# iPhones in Abu Dhabi



## rickzski (Aug 10, 2011)

My wife and I are moving to Abu Dhabi in October. We both have iPhones from the USA. Does anyone know if they will work there?


----------



## Jynxgirl (Nov 27, 2009)

They have to be jail broke and something about updates not updating. Do a search on the Dubai thread as was discussed there.


----------



## rickzski (Aug 10, 2011)

Will do. Thanks!


----------



## siwlan (Aug 20, 2011)

Do you know about ipad2 3G? does it work all the 3G and wifi?


----------



## cmajewsk (Aug 31, 2010)

siwlan said:


> Do you know about ipad2 3G? does it work all the 3G and wifi?

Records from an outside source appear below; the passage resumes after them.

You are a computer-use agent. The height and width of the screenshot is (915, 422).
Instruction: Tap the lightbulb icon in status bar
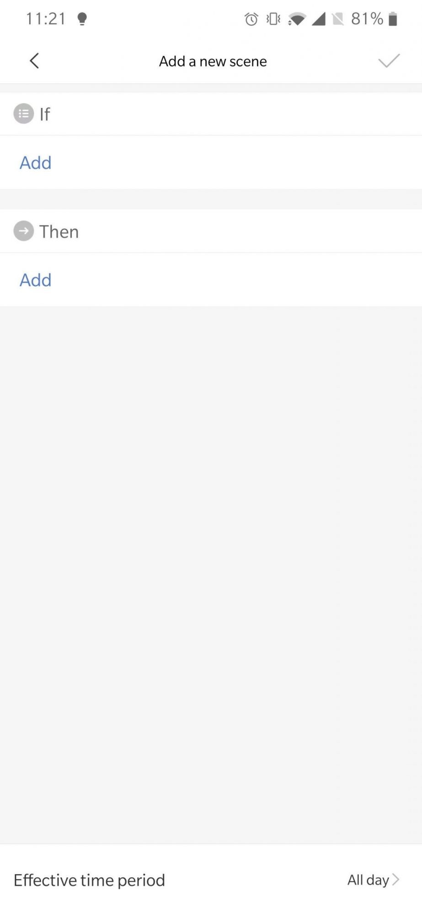(82, 19)
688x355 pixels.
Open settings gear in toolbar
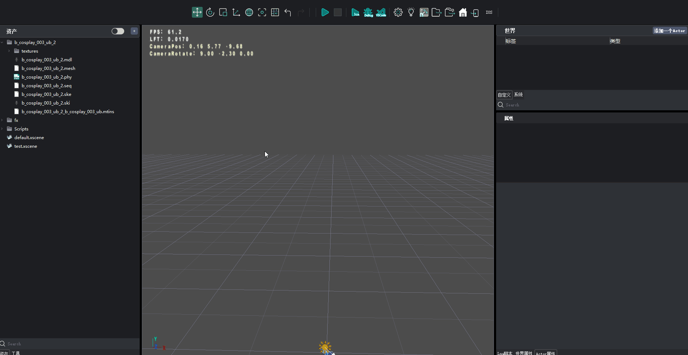(x=398, y=12)
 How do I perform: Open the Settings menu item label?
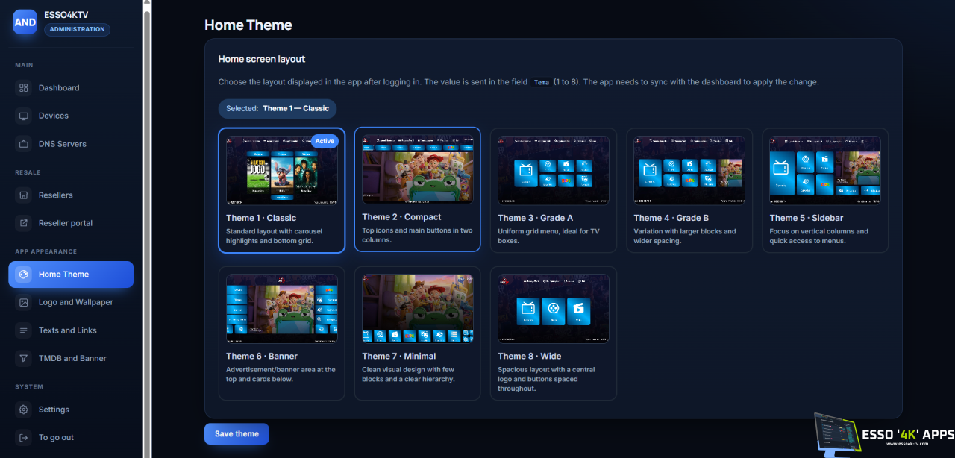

Yes. You need to get a micro-SIM from one of the providers, but mine works fine for both 3G and wifi.


----------



## sleepyjim (Jun 20, 2010)

US iPhones and iPads will not work here unless unlocked and jailbroken.......Our country (US) is like the only one that locks them....Go figure.


----------



## cmajewsk (Aug 31, 2010)

sleepyjim said:


> US iPhones and iPads will not work here unless unlocked and jailbroken.......Our country (US) is like the only one that locks them....Go figure.


Not sure about iPhones, but my US-purchased iPad works fine on Etisalat....


----------



## sleepyjim (Jun 20, 2010)

cmajewsk said:


> Not sure about iPhones, but my US-purchased iPad works fine on Etisalat....


Really? Wow I stand corrected..............


----------



## cmajewsk (Aug 31, 2010)

sleepyjim said:


> Really? Wow I stand corrected..............


Yeah, since the iPad doesn't have native phone capability, and therefore requires no phone number, it only uses the SIM for data connectivity.


----------